_Problem statement_
Copy exactly, please, each line of the data below until the line that contains "[Instagram] (49, 2505)" has been copied, beginning at the top.

(Dataset entries)
■ ■ ■ ■

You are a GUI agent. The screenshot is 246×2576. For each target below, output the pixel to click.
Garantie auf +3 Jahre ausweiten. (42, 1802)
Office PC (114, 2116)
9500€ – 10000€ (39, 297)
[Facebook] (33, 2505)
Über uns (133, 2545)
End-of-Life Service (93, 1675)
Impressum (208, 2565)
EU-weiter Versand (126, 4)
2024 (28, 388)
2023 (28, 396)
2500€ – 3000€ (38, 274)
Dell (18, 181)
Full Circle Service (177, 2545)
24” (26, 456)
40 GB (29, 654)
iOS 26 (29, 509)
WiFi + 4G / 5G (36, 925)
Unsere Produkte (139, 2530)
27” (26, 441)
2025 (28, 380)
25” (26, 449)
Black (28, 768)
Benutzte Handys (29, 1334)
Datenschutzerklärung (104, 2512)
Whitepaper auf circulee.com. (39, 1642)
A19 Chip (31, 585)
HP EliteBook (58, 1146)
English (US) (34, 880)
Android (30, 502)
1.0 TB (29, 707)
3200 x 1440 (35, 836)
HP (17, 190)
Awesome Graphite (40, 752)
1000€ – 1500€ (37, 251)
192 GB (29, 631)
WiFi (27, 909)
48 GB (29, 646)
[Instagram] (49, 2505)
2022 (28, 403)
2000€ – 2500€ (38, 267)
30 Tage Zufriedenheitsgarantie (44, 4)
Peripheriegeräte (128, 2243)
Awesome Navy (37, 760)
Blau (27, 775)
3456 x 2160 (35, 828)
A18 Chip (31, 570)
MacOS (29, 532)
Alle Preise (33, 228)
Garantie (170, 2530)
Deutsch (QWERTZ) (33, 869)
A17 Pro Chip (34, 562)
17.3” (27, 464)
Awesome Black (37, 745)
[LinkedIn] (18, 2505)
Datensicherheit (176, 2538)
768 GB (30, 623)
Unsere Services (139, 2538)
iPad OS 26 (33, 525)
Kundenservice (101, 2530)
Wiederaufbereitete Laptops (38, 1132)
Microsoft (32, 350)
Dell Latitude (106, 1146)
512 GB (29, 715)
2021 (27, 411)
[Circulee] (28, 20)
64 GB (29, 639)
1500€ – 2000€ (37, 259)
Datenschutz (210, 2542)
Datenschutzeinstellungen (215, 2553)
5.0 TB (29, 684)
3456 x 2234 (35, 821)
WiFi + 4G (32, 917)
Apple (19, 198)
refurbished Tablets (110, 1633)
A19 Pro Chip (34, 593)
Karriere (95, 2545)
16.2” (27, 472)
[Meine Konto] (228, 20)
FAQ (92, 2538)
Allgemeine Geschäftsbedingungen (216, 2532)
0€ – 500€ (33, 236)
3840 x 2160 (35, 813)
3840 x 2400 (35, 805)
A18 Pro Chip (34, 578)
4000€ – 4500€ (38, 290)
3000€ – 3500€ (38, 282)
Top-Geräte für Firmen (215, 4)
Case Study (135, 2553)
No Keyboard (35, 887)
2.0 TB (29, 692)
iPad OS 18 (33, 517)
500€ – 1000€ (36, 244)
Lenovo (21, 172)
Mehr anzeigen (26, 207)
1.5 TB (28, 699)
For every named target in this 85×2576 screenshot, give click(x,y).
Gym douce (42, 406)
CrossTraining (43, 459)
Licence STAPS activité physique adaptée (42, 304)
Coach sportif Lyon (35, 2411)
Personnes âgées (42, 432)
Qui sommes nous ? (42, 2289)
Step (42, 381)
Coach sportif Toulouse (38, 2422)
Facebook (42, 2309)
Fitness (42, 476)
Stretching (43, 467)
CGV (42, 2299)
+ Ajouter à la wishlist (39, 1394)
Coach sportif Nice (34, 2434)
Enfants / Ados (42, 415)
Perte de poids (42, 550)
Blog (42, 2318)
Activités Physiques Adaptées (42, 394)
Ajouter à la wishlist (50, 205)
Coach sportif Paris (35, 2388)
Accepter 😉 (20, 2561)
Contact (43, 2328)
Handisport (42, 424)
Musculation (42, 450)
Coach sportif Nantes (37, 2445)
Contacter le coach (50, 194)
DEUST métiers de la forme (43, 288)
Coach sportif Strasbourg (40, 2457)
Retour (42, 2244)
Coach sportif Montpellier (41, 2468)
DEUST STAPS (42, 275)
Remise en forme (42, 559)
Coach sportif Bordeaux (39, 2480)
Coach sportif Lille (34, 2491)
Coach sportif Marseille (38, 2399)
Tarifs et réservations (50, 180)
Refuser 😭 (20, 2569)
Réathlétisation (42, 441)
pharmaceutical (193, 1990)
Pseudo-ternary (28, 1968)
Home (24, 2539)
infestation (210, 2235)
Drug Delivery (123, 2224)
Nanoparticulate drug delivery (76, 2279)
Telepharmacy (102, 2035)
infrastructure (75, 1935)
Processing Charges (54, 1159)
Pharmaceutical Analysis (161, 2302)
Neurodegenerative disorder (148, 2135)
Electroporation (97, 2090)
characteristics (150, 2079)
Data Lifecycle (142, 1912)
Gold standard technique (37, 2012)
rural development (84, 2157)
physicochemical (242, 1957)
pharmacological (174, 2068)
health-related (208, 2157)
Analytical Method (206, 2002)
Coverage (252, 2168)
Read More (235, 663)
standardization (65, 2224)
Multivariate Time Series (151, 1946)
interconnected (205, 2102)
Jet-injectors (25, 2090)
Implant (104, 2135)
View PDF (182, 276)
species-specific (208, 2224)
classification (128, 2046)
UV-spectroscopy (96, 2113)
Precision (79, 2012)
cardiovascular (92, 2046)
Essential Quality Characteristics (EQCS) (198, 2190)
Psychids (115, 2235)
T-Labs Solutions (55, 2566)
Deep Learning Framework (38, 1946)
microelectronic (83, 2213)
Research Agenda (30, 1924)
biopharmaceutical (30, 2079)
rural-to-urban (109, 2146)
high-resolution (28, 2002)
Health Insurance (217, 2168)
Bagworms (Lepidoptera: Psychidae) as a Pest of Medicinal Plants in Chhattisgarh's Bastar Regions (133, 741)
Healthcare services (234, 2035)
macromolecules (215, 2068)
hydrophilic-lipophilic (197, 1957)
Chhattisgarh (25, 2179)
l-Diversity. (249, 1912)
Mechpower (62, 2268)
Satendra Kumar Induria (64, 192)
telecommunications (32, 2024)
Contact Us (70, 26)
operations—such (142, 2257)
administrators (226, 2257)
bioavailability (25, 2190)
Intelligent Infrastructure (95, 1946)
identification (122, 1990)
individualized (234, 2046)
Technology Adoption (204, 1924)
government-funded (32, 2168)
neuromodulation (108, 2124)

■ ■ ■ ■

_Solution_
You are a GUI agent. The screenshot is 246×2576. For each target below, output the pixel to click.
Garantie auf +3 Jahre ausweiten. (42, 1802)
Office PC (114, 2116)
9500€ – 10000€ (39, 297)
[Facebook] (33, 2505)
Über uns (133, 2545)
End-of-Life Service (93, 1675)
Impressum (208, 2565)
EU-weiter Versand (126, 4)
2024 (28, 388)
2023 (28, 396)
2500€ – 3000€ (38, 274)
Dell (18, 181)
Full Circle Service (177, 2545)
24” (26, 456)
40 GB (29, 654)
iOS 26 (29, 509)
WiFi + 4G / 5G (36, 925)
Unsere Produkte (139, 2530)
27” (26, 441)
2025 (28, 380)
25” (26, 449)
Black (28, 768)
Benutzte Handys (29, 1334)
Datenschutzerklärung (104, 2512)
Whitepaper auf circulee.com. (39, 1642)
A19 Chip (31, 585)
HP EliteBook (58, 1146)
English (US) (34, 880)
Android (30, 502)
1.0 TB (29, 707)
3200 x 1440 (35, 836)
HP (17, 190)
Awesome Graphite (40, 752)
1000€ – 1500€ (37, 251)
192 GB (29, 631)
WiFi (27, 909)
48 GB (29, 646)
[Instagram] (49, 2505)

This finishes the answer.